══ Source data ══

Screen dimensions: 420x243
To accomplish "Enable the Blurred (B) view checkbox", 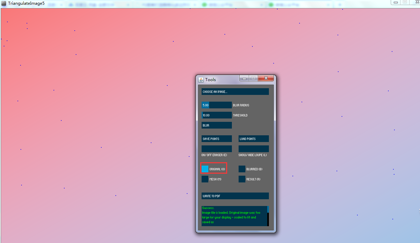I will click(x=242, y=169).
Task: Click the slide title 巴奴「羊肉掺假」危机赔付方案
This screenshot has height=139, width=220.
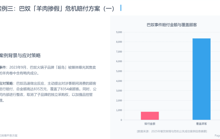Action: click(x=57, y=8)
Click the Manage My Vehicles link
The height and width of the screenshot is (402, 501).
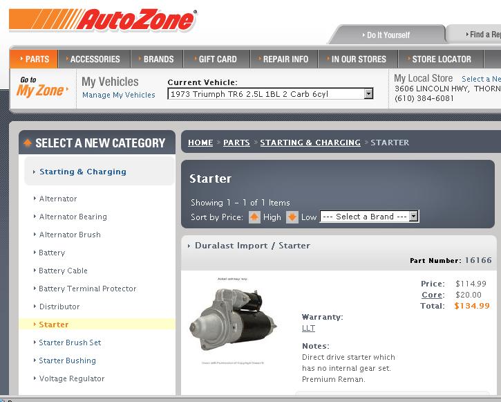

═══

Leaving every picture out, write out exactly the lines from the one that holds "This screenshot has height=139, width=220." through the end of the listing, both included.

This screenshot has height=139, width=220.
Action: click(x=57, y=8)
Click the Manage My Vehicles link
The height and width of the screenshot is (402, 501).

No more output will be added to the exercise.